Extract the lines of the listing starting at the very first line and ending at the line that contains "will (483, 21).", and reproduce them verbatim.
________
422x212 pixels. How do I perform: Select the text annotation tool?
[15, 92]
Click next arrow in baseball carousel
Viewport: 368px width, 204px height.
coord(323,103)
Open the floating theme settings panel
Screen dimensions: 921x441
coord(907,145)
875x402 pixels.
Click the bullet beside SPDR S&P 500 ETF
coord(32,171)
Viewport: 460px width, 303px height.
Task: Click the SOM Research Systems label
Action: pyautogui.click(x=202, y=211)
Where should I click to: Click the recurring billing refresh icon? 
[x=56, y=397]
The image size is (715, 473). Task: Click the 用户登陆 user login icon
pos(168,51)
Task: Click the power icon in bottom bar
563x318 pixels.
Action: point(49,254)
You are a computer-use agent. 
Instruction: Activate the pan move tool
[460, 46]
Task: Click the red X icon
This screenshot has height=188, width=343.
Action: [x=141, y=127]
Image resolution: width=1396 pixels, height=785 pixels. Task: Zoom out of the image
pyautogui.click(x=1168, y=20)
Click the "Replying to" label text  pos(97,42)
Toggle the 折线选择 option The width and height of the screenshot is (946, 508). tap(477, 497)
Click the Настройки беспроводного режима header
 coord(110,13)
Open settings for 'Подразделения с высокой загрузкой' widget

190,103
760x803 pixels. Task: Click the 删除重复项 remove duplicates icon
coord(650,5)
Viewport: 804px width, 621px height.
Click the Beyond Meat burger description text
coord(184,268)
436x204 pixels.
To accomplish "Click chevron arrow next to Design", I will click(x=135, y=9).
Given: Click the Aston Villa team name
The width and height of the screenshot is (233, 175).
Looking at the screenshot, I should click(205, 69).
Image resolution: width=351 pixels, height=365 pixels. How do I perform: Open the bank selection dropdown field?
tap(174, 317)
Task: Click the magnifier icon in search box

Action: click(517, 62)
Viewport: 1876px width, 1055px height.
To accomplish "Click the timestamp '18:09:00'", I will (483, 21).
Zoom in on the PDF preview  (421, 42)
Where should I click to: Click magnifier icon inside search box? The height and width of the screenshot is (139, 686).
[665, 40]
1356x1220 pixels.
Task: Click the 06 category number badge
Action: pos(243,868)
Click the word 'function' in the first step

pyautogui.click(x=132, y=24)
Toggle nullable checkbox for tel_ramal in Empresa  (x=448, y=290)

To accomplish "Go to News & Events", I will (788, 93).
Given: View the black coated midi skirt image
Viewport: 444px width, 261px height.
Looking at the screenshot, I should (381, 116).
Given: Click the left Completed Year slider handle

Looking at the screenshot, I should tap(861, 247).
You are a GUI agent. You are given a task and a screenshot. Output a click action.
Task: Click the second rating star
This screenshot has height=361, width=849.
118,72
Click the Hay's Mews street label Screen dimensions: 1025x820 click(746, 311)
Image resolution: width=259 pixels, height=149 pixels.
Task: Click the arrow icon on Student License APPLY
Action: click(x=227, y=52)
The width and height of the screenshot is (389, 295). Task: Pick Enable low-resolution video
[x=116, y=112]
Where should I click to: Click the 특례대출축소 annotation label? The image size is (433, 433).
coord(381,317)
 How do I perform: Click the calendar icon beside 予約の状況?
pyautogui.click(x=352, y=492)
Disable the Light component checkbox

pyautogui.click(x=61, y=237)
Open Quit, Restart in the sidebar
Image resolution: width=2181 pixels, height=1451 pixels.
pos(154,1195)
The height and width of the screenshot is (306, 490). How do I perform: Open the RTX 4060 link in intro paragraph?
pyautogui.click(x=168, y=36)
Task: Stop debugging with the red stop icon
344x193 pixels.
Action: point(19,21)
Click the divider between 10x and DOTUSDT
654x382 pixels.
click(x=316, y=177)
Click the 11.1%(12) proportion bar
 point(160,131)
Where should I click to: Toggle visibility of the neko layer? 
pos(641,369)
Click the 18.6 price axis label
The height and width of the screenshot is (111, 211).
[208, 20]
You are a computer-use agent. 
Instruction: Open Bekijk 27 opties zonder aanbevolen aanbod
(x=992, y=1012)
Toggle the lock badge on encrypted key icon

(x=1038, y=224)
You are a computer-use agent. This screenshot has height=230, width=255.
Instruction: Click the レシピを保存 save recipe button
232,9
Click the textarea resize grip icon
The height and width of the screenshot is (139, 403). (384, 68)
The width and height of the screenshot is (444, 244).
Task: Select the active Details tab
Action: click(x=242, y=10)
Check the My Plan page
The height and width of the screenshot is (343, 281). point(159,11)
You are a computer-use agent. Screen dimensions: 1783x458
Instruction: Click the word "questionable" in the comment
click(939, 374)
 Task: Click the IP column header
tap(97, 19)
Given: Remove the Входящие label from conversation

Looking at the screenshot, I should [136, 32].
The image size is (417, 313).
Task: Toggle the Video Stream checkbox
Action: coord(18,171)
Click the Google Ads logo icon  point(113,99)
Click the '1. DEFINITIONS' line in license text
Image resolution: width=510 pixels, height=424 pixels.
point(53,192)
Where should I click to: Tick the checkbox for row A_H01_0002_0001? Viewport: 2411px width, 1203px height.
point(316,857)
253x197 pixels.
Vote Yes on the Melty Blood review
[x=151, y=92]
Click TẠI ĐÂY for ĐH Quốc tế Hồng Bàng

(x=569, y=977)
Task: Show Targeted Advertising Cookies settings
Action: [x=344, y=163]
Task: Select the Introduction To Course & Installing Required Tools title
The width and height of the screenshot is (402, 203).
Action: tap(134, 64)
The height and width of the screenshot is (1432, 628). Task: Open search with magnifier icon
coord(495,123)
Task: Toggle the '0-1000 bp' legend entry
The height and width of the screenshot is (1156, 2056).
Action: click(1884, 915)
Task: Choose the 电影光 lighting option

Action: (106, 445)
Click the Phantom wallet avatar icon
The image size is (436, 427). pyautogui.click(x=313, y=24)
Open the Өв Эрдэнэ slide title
________
» Correct output:
422x212 pixels. How do I perform: Select the text annotation tool?
[15, 92]
Click next arrow in baseball carousel
Viewport: 368px width, 204px height.
coord(323,103)
Open the floating theme settings panel
Screen dimensions: 921x441
coord(907,145)
875x402 pixels.
Click the bullet beside SPDR S&P 500 ETF
coord(32,171)
Viewport: 460px width, 303px height.
Task: Click the SOM Research Systems label
Action: pyautogui.click(x=202, y=211)
Where should I click to: Click the recurring billing refresh icon? 
[x=56, y=397]
The image size is (715, 473). Task: Click the 用户登陆 user login icon
pos(168,51)
Task: Click the power icon in bottom bar
563x318 pixels.
Action: point(49,254)
You are a computer-use agent. 
Instruction: Activate the pan move tool
[460, 46]
Task: Click the red X icon
This screenshot has height=188, width=343.
Action: [x=141, y=127]
Image resolution: width=1396 pixels, height=785 pixels. Task: Zoom out of the image
pyautogui.click(x=1168, y=20)
Click the "Replying to" label text  pos(97,42)
Toggle the 折线选择 option The width and height of the screenshot is (946, 508). tap(477, 497)
Click the Настройки беспроводного режима header
 coord(110,13)
Open settings for 'Подразделения с высокой загрузкой' widget

190,103
760x803 pixels. Task: Click the 删除重复项 remove duplicates icon
coord(650,5)
Viewport: 804px width, 621px height.
Click the Beyond Meat burger description text
coord(184,268)
436x204 pixels.
To accomplish "Click chevron arrow next to Design", I will click(x=135, y=9).
Given: Click the Aston Villa team name
The width and height of the screenshot is (233, 175).
Looking at the screenshot, I should click(205, 69).
Image resolution: width=351 pixels, height=365 pixels. How do I perform: Open the bank selection dropdown field?
tap(174, 317)
Task: Click the magnifier icon in search box

Action: click(517, 62)
Viewport: 1876px width, 1055px height.
To accomplish "Click the timestamp '18:09:00'", I will (483, 21).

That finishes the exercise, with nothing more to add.